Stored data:
>>>

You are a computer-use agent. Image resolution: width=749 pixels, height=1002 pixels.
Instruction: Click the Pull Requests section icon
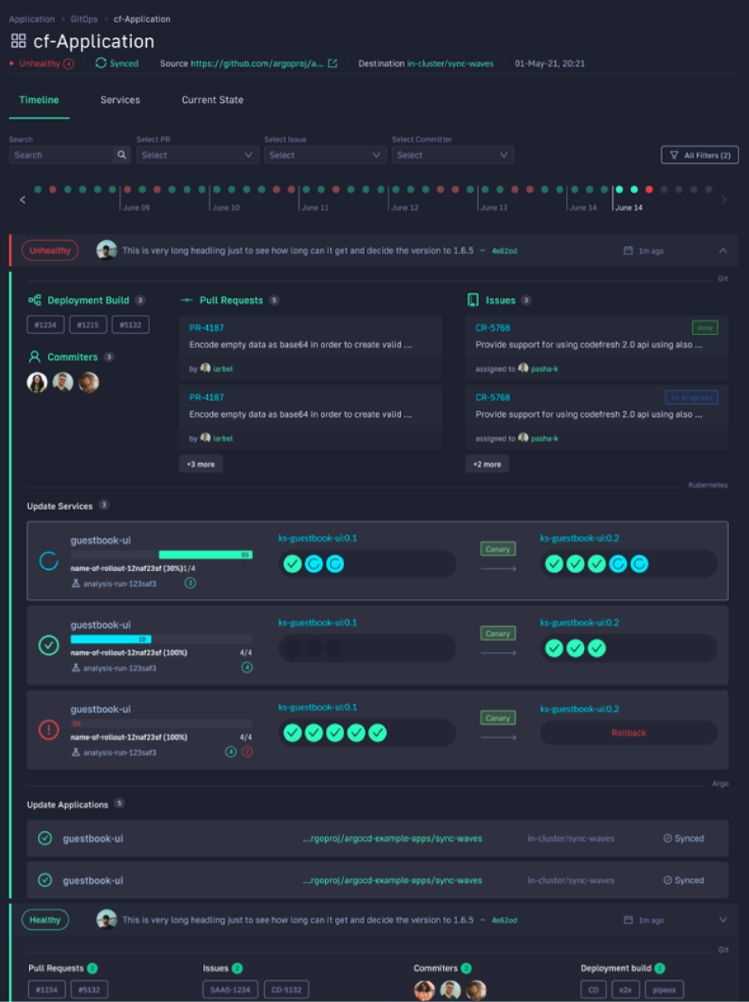(x=187, y=300)
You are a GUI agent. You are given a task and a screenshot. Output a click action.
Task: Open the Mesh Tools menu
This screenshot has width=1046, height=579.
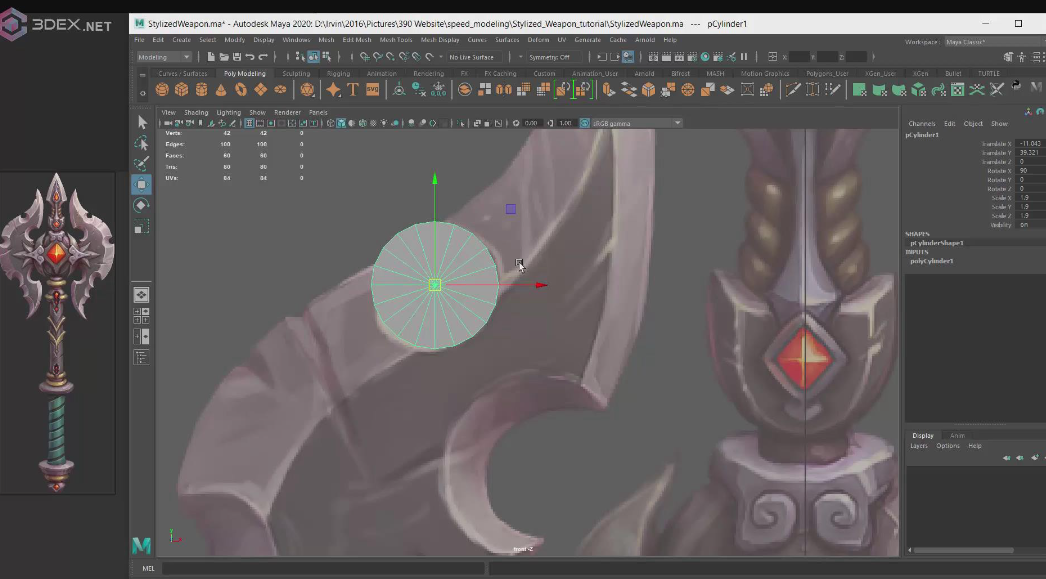tap(395, 40)
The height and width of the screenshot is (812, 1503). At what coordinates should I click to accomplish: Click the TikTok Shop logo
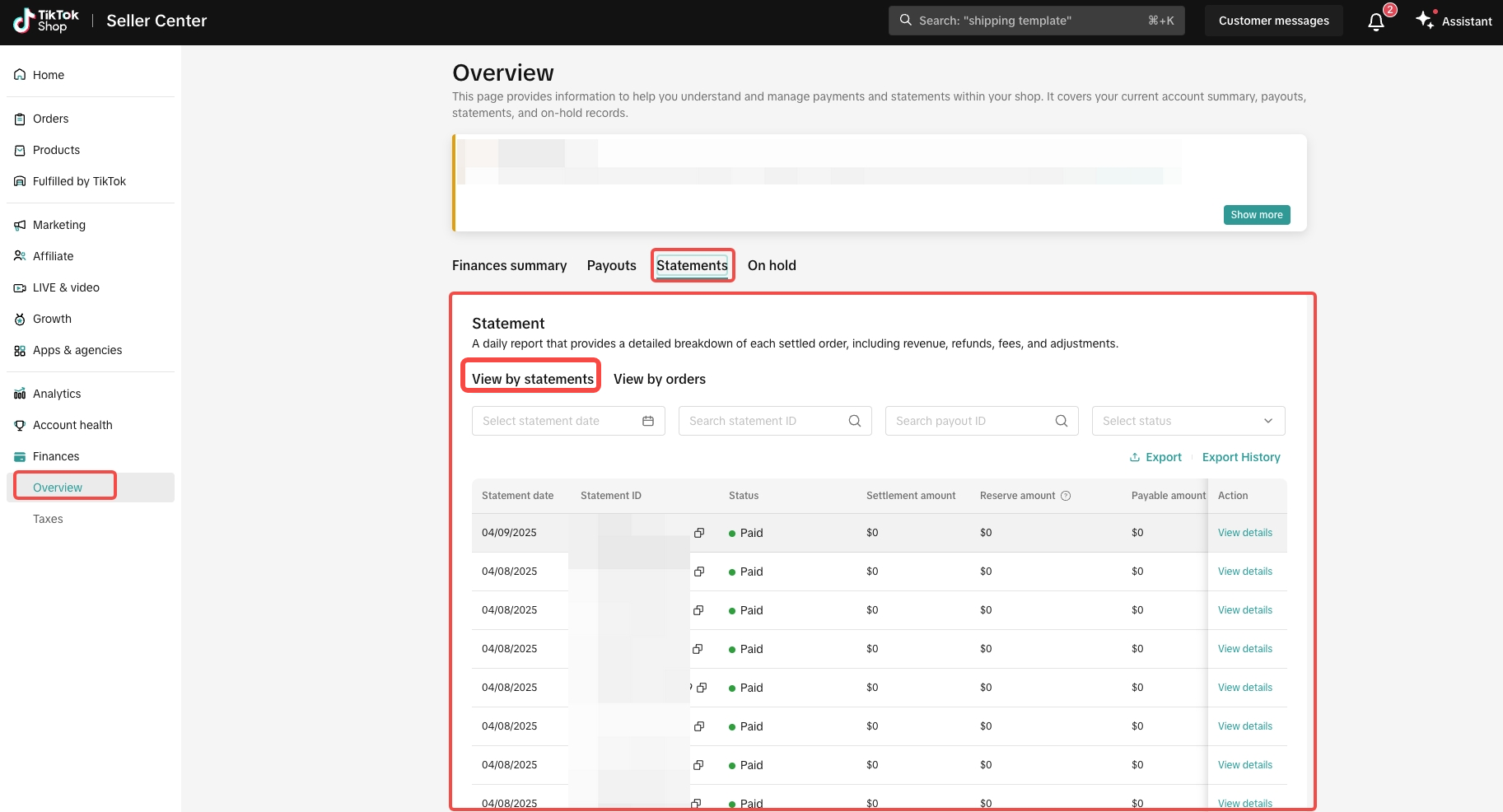pos(46,21)
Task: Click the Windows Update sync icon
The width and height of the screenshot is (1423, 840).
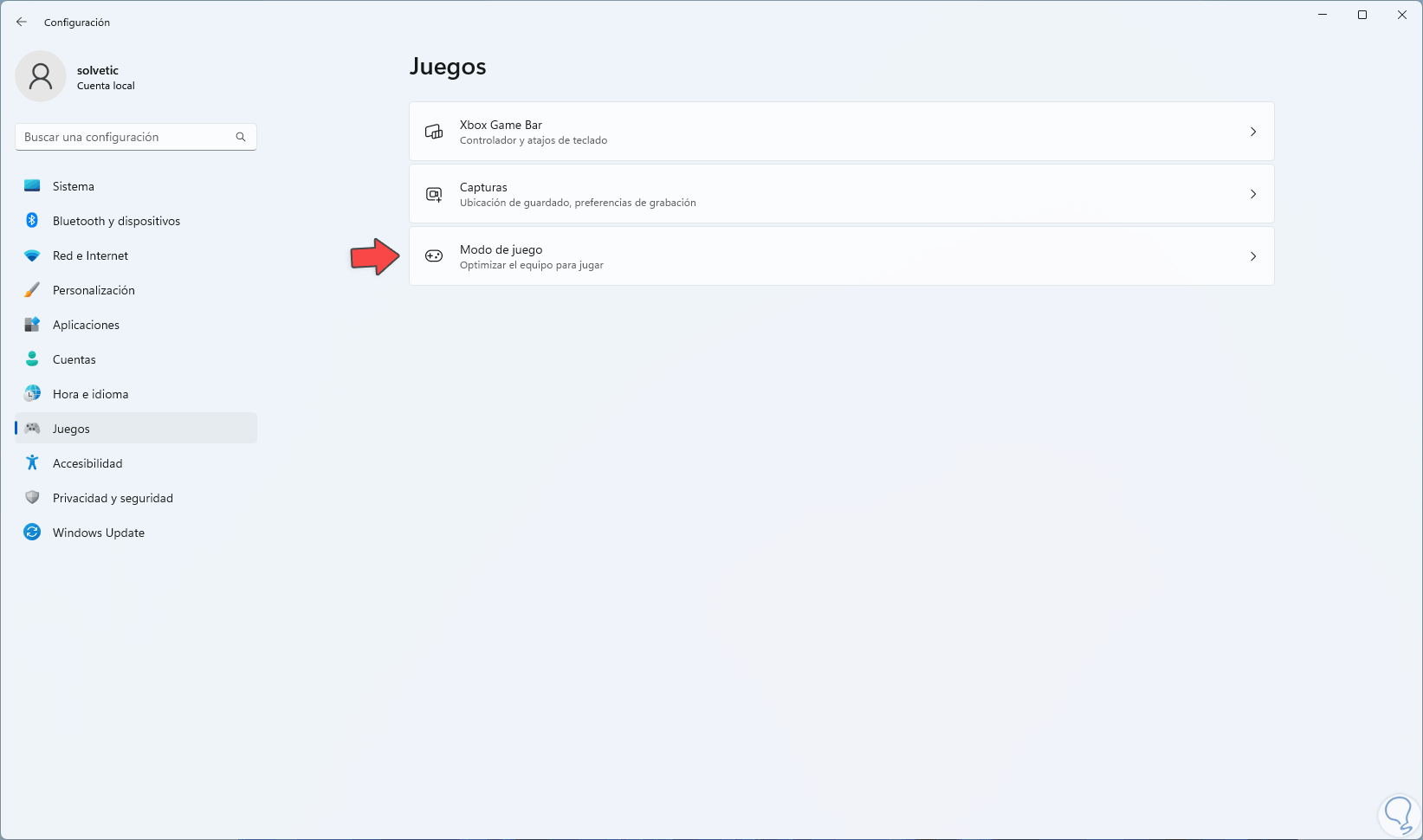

<<<

_Work to be completed_: Among the records above, find each line holding the string "agent" and pull it out.

_Finished task_:
You are a computer-use agent. Image resolution: width=749 pixels, height=1002 pixels.
You are a GUI agent. You are given a task and a screenshot. Output a click action.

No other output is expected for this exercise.